Problem description:
Whenever the word "جمبري" turns up in a line of the data below, copy that line.

══ Dataset content ══

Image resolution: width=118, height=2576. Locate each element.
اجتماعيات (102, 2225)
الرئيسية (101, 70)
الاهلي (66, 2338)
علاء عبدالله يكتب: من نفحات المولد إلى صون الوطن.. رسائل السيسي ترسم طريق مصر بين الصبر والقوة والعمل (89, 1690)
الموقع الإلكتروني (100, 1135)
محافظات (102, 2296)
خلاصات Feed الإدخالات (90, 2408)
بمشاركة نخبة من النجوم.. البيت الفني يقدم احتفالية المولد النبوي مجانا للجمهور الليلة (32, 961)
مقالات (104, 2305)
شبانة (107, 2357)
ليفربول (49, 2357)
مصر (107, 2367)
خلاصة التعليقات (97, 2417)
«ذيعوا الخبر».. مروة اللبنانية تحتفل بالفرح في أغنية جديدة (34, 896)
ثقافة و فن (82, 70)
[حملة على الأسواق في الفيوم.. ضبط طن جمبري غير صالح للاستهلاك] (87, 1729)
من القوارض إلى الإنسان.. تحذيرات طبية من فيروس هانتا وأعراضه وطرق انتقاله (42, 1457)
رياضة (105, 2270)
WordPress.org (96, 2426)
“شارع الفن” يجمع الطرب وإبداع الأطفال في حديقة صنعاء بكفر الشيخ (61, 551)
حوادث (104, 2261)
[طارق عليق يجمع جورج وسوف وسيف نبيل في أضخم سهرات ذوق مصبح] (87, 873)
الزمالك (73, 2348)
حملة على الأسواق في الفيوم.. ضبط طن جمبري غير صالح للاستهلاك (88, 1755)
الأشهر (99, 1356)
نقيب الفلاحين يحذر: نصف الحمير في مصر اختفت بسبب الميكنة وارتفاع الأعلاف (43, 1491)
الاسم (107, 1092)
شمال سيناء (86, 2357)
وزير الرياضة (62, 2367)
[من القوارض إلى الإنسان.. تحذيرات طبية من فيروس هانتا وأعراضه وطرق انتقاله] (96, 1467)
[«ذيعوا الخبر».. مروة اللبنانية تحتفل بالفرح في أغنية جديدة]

═══

Solution to the exercise:
[حملة على الأسواق في الفيوم.. ضبط طن جمبري غير صالح للاستهلاك] (87, 1729)
حملة على الأسواق في الفيوم.. ضبط طن جمبري غير صالح للاستهلاك (88, 1755)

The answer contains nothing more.